Die Entwicklung der technischen Zeichnung von Wiebeking bis Jordan zeigt die Bedeutung der ästhetischen Reflexion im Entwurfsprozess bei zunehmender Technisierung. Aus einer illustrativen, malerischen Konstruktions- und Entwurfs-zeichnung entsteht im Zuge von Rationalisierung und Arbeitsteilung die vermaßte technische Werkstattzeichnung. Die Konstruktionszeichnung, und dafür ist die Ent-wicklung des Brückenbaus im 19. Jahrhundert exemplarisch, ist nicht nur visuelle technische Information, sondern Ausdruck eines ästhetischen Gestaltungswillens. Die gestalterische Kompetenz des Brückenbauingenieurs ist aber - besonders anschaulich demonstrieren dies die Entwürfe von Jordan - das Produkt seiner technischen Kompetenz im kreativen Umgang mit den Möglichkeiten des Konstruktiven.
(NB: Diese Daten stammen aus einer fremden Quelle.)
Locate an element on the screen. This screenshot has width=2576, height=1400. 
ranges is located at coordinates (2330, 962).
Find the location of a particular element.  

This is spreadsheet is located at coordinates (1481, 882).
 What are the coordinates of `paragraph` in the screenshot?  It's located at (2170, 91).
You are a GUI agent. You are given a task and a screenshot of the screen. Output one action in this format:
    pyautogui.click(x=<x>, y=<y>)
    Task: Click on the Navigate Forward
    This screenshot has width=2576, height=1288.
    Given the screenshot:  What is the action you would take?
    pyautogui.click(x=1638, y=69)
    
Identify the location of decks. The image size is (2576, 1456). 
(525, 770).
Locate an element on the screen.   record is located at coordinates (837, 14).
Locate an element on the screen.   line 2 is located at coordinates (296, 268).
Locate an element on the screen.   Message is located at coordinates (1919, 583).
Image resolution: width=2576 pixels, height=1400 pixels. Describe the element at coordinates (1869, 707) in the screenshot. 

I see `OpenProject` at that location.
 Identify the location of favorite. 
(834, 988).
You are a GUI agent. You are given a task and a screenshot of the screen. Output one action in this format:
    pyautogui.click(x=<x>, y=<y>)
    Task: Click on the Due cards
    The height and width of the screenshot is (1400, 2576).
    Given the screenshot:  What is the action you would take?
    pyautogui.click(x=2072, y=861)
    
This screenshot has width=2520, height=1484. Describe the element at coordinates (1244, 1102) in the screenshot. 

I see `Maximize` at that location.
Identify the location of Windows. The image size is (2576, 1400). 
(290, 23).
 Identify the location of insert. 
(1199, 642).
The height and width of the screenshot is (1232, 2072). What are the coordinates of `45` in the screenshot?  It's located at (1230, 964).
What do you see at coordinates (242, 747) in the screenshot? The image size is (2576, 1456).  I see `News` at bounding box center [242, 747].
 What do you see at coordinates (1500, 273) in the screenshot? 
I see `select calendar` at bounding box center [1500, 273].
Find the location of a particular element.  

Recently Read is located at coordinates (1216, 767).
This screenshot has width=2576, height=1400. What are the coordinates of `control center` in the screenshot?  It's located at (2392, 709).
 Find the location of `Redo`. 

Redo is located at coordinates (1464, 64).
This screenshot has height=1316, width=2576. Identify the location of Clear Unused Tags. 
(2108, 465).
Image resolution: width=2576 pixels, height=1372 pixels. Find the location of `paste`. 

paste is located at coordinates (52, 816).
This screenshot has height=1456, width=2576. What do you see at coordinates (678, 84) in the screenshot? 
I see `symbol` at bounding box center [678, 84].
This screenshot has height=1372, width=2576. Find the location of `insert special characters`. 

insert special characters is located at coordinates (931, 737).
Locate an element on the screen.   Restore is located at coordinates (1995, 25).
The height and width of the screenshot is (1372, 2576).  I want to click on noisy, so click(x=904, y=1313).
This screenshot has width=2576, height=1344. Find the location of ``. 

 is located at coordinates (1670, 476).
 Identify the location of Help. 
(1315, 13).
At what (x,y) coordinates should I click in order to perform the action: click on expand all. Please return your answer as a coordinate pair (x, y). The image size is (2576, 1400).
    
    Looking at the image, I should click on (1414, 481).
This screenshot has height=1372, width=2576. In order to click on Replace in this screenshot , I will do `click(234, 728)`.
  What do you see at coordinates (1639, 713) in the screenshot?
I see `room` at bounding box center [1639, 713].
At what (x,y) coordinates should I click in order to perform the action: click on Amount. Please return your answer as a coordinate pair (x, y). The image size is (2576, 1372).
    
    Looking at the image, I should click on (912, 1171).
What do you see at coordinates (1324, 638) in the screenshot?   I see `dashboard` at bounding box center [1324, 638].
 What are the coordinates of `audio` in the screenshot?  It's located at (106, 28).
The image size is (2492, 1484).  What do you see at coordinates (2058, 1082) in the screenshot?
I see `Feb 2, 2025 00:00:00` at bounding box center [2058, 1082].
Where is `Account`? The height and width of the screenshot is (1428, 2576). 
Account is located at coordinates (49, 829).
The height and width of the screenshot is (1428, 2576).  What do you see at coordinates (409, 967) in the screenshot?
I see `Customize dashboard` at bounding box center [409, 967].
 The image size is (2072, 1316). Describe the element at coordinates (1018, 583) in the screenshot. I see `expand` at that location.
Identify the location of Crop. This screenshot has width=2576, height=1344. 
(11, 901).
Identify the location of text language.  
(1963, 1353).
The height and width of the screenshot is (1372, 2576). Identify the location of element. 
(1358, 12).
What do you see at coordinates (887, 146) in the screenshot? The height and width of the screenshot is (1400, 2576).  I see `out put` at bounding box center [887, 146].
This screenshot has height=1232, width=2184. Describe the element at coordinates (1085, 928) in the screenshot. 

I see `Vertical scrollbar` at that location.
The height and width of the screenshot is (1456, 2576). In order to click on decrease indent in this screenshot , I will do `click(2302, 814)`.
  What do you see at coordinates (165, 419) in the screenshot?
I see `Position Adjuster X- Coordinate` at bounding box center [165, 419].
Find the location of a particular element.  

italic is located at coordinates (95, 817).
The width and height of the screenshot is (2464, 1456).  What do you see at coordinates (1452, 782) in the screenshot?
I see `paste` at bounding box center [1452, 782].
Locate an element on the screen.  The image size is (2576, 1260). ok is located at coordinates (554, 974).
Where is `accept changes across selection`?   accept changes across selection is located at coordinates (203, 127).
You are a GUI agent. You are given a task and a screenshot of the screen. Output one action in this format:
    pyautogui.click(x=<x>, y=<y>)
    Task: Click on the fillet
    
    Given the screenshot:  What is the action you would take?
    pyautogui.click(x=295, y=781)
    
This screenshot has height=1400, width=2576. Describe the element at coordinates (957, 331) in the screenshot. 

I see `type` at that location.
56 Doppel-T-Profle durch Torés 1849 in Frankreich eingeführt und in Deutschland seit 1881 in einem Normalprofilbuch zusammengefaßt. Vgl. Michel, Die künstlerische Gestaltung von Eisenkonstruktionen, S. 106. 57 Vgl. z.B. den Aufbau des Führers zur Brückenbauausstellung im Deutschen Museum: Bühler, Dirk: Brückenbau, Deutsches Museum (Hg.), München 2000. 58 Selle, Geschichte des Design, 1997(1994), S. 20. Vgl. auch Neue Sammlung München (Hg.): Die Verborgene Vernunft. Funktionale Gestaltung im 19. Jahrhundert. Ausstellungskatalog, München 1971.